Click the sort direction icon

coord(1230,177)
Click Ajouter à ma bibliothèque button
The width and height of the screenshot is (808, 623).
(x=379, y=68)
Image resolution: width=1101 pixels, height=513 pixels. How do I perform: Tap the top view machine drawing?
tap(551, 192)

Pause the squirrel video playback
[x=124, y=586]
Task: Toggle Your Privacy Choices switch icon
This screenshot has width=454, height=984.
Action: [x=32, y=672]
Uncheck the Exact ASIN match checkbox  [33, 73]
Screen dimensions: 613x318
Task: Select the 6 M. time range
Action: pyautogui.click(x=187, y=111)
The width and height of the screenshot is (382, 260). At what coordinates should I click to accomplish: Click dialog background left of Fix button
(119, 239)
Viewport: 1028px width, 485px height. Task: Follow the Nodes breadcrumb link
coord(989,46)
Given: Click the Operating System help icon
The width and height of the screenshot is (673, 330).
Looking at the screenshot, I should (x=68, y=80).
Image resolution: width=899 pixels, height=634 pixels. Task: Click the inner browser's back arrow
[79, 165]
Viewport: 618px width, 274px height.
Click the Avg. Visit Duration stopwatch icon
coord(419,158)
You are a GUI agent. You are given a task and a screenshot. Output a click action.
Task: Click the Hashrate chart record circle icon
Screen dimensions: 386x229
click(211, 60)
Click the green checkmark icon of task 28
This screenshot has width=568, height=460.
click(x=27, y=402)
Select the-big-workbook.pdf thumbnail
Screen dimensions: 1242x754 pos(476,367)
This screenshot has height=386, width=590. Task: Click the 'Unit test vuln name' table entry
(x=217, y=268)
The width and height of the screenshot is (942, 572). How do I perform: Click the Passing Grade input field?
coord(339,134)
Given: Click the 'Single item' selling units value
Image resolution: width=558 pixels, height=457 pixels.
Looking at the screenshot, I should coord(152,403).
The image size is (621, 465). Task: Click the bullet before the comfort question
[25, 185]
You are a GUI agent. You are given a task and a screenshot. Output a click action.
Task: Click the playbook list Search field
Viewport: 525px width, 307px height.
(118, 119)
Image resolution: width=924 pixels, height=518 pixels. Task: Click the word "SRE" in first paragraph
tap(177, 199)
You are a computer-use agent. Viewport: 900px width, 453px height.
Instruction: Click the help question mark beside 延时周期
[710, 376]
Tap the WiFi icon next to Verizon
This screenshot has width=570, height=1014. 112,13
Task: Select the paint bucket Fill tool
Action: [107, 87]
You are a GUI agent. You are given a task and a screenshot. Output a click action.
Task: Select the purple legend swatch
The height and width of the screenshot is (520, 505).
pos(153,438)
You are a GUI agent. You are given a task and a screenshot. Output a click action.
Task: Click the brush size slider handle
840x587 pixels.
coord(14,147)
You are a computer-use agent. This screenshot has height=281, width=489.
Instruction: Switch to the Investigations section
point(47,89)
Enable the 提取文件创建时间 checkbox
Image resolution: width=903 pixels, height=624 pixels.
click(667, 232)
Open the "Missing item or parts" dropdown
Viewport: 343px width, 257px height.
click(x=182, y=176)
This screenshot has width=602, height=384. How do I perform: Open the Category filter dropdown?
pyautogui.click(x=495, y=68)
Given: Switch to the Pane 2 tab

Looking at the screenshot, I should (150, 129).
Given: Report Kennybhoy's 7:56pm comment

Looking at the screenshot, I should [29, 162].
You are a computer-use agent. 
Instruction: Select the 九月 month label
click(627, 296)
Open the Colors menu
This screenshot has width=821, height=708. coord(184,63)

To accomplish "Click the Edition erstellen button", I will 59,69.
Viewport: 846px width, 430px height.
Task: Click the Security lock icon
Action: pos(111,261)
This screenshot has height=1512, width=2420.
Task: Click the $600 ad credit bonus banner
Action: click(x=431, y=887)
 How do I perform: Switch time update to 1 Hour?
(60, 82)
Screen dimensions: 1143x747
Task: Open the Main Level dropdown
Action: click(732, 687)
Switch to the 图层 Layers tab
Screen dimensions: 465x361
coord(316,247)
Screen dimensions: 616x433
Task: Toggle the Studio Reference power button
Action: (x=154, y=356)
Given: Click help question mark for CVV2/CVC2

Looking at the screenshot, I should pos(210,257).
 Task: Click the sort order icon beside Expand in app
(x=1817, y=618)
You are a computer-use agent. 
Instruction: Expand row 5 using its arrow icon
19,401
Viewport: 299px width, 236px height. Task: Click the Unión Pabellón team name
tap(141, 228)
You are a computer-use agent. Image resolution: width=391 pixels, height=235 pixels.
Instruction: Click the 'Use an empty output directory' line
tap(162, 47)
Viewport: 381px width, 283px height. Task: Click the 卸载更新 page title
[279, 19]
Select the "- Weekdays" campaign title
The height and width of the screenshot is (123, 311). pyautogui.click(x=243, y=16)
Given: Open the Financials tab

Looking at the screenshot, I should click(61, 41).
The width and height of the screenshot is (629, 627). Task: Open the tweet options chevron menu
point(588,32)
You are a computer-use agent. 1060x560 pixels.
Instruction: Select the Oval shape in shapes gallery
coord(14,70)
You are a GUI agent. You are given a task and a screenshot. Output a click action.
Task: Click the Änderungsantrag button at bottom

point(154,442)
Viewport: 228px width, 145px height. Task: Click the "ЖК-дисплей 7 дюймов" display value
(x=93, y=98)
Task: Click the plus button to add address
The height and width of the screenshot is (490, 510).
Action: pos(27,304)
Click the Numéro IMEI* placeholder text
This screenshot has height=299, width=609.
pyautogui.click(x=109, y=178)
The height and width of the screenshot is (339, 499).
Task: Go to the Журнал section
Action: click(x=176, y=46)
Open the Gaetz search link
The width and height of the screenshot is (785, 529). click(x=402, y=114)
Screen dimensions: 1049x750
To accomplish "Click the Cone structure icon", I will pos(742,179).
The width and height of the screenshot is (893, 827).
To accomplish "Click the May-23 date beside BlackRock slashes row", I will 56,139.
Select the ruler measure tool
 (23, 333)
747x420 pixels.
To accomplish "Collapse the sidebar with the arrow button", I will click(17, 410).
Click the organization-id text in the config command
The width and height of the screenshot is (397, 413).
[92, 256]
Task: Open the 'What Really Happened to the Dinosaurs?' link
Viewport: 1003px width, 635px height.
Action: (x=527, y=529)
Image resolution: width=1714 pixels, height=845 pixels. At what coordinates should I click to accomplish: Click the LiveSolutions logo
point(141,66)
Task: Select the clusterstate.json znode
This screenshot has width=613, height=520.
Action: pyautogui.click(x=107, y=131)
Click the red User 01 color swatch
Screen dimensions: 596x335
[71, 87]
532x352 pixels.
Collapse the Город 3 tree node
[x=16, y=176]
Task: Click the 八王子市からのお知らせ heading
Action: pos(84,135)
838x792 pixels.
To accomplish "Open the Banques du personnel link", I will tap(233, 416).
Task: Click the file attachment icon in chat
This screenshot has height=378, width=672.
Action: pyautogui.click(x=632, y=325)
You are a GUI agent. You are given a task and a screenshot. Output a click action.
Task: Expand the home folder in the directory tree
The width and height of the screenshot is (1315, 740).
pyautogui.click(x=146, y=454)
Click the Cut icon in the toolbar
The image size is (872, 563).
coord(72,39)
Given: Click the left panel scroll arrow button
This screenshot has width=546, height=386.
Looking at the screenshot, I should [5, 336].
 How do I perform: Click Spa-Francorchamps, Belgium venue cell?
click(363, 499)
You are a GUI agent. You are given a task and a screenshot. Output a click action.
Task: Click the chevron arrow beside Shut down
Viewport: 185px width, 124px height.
+-------+
▶ [Stated exercise]: Reproduce every one of the rows above verbatim, from the first to the last, keeping their original order.

▶ [Result below]:
Click the sort direction icon

coord(1230,177)
Click Ajouter à ma bibliothèque button
The width and height of the screenshot is (808, 623).
(x=379, y=68)
Image resolution: width=1101 pixels, height=513 pixels. How do I perform: Tap the top view machine drawing?
tap(551, 192)

Pause the squirrel video playback
[x=124, y=586]
Task: Toggle Your Privacy Choices switch icon
This screenshot has width=454, height=984.
Action: [x=32, y=672]
Uncheck the Exact ASIN match checkbox  [33, 73]
Screen dimensions: 613x318
Task: Select the 6 M. time range
Action: pyautogui.click(x=187, y=111)
The width and height of the screenshot is (382, 260). At what coordinates should I click to accomplish: Click dialog background left of Fix button
(119, 239)
Viewport: 1028px width, 485px height. Task: Follow the Nodes breadcrumb link
coord(989,46)
Given: Click the Operating System help icon
The width and height of the screenshot is (673, 330).
Looking at the screenshot, I should (x=68, y=80).
Image resolution: width=899 pixels, height=634 pixels. Task: Click the inner browser's back arrow
[79, 165]
Viewport: 618px width, 274px height.
Click the Avg. Visit Duration stopwatch icon
coord(419,158)
You are a GUI agent. You are given a task and a screenshot. Output a click action.
Task: Click the Hashrate chart record circle icon
Screen dimensions: 386x229
click(211, 60)
Click the green checkmark icon of task 28
This screenshot has width=568, height=460.
click(x=27, y=402)
Select the-big-workbook.pdf thumbnail
Screen dimensions: 1242x754 pos(476,367)
This screenshot has height=386, width=590. Task: Click the 'Unit test vuln name' table entry
(x=217, y=268)
The width and height of the screenshot is (942, 572). How do I perform: Click the Passing Grade input field?
coord(339,134)
Given: Click the 'Single item' selling units value
Image resolution: width=558 pixels, height=457 pixels.
Looking at the screenshot, I should coord(152,403).
The image size is (621, 465). Task: Click the bullet before the comfort question
[25, 185]
You are a GUI agent. You are given a task and a screenshot. Output a click action.
Task: Click the playbook list Search field
Viewport: 525px width, 307px height.
(118, 119)
Image resolution: width=924 pixels, height=518 pixels. Task: Click the word "SRE" in first paragraph
tap(177, 199)
You are a computer-use agent. Viewport: 900px width, 453px height.
Instruction: Click the help question mark beside 延时周期
[710, 376]
Tap the WiFi icon next to Verizon
This screenshot has width=570, height=1014. 112,13
Task: Select the paint bucket Fill tool
Action: [107, 87]
You are a GUI agent. You are given a task and a screenshot. Output a click action.
Task: Select the purple legend swatch
The height and width of the screenshot is (520, 505).
pos(153,438)
You are a GUI agent. You are given a task and a screenshot. Output a click action.
Task: Click the brush size slider handle
840x587 pixels.
coord(14,147)
You are a computer-use agent. This screenshot has height=281, width=489.
Instruction: Switch to the Investigations section
point(47,89)
Enable the 提取文件创建时间 checkbox
Image resolution: width=903 pixels, height=624 pixels.
click(667, 232)
Open the "Missing item or parts" dropdown
Viewport: 343px width, 257px height.
click(x=182, y=176)
This screenshot has width=602, height=384. How do I perform: Open the Category filter dropdown?
pyautogui.click(x=495, y=68)
Given: Switch to the Pane 2 tab

Looking at the screenshot, I should (150, 129).
Given: Report Kennybhoy's 7:56pm comment

Looking at the screenshot, I should [29, 162].
You are a computer-use agent. 
Instruction: Select the 九月 month label
click(627, 296)
Open the Colors menu
This screenshot has width=821, height=708. coord(184,63)

To accomplish "Click the Edition erstellen button", I will 59,69.
Viewport: 846px width, 430px height.
Task: Click the Security lock icon
Action: pos(111,261)
This screenshot has height=1512, width=2420.
Task: Click the $600 ad credit bonus banner
Action: click(x=431, y=887)
 How do I perform: Switch time update to 1 Hour?
(60, 82)
Screen dimensions: 1143x747
Task: Open the Main Level dropdown
Action: click(732, 687)
Switch to the 图层 Layers tab
Screen dimensions: 465x361
coord(316,247)
Screen dimensions: 616x433
Task: Toggle the Studio Reference power button
Action: (x=154, y=356)
Given: Click help question mark for CVV2/CVC2

Looking at the screenshot, I should pos(210,257).
 Task: Click the sort order icon beside Expand in app
(x=1817, y=618)
You are a computer-use agent. 
Instruction: Expand row 5 using its arrow icon
19,401
Viewport: 299px width, 236px height. Task: Click the Unión Pabellón team name
tap(141, 228)
You are a computer-use agent. Image resolution: width=391 pixels, height=235 pixels.
Instruction: Click the 'Use an empty output directory' line
tap(162, 47)
Viewport: 381px width, 283px height. Task: Click the 卸载更新 page title
[279, 19]
Select the "- Weekdays" campaign title
The height and width of the screenshot is (123, 311). pyautogui.click(x=243, y=16)
Given: Open the Financials tab

Looking at the screenshot, I should click(61, 41).
The width and height of the screenshot is (629, 627). Task: Open the tweet options chevron menu
point(588,32)
You are a computer-use agent. 1060x560 pixels.
Instruction: Select the Oval shape in shapes gallery
coord(14,70)
You are a GUI agent. You are given a task and a screenshot. Output a click action.
Task: Click the Änderungsantrag button at bottom

point(154,442)
Viewport: 228px width, 145px height. Task: Click the "ЖК-дисплей 7 дюймов" display value
(x=93, y=98)
Task: Click the plus button to add address
The height and width of the screenshot is (490, 510).
Action: pos(27,304)
Click the Numéro IMEI* placeholder text
This screenshot has height=299, width=609.
pyautogui.click(x=109, y=178)
The height and width of the screenshot is (339, 499).
Task: Go to the Журнал section
Action: click(x=176, y=46)
Open the Gaetz search link
The width and height of the screenshot is (785, 529). click(x=402, y=114)
Screen dimensions: 1049x750
To accomplish "Click the Cone structure icon", I will pos(742,179).
The width and height of the screenshot is (893, 827).
To accomplish "Click the May-23 date beside BlackRock slashes row", I will 56,139.
Select the ruler measure tool
 (23, 333)
747x420 pixels.
To accomplish "Collapse the sidebar with the arrow button", I will click(17, 410).
Click the organization-id text in the config command
The width and height of the screenshot is (397, 413).
[92, 256]
Task: Open the 'What Really Happened to the Dinosaurs?' link
Viewport: 1003px width, 635px height.
Action: (x=527, y=529)
Image resolution: width=1714 pixels, height=845 pixels. At what coordinates should I click to accomplish: Click the LiveSolutions logo
point(141,66)
Task: Select the clusterstate.json znode
This screenshot has width=613, height=520.
Action: pyautogui.click(x=107, y=131)
Click the red User 01 color swatch
Screen dimensions: 596x335
[71, 87]
532x352 pixels.
Collapse the Город 3 tree node
[x=16, y=176]
Task: Click the 八王子市からのお知らせ heading
Action: pos(84,135)
838x792 pixels.
To accomplish "Open the Banques du personnel link", I will tap(233, 416).
Task: Click the file attachment icon in chat
This screenshot has height=378, width=672.
Action: pyautogui.click(x=632, y=325)
You are a GUI agent. You are given a task and a screenshot. Output a click action.
Task: Expand the home folder in the directory tree
The width and height of the screenshot is (1315, 740).
pyautogui.click(x=146, y=454)
Click the Cut icon in the toolbar
The image size is (872, 563).
coord(72,39)
Given: Click the left panel scroll arrow button
This screenshot has width=546, height=386.
Looking at the screenshot, I should [5, 336].
 How do I perform: Click Spa-Francorchamps, Belgium venue cell?
click(363, 499)
You are a GUI agent. You are given a task and a screenshot. Output a click action.
Task: Click the chevron arrow beside Shut down
Viewport: 185px width, 124px height.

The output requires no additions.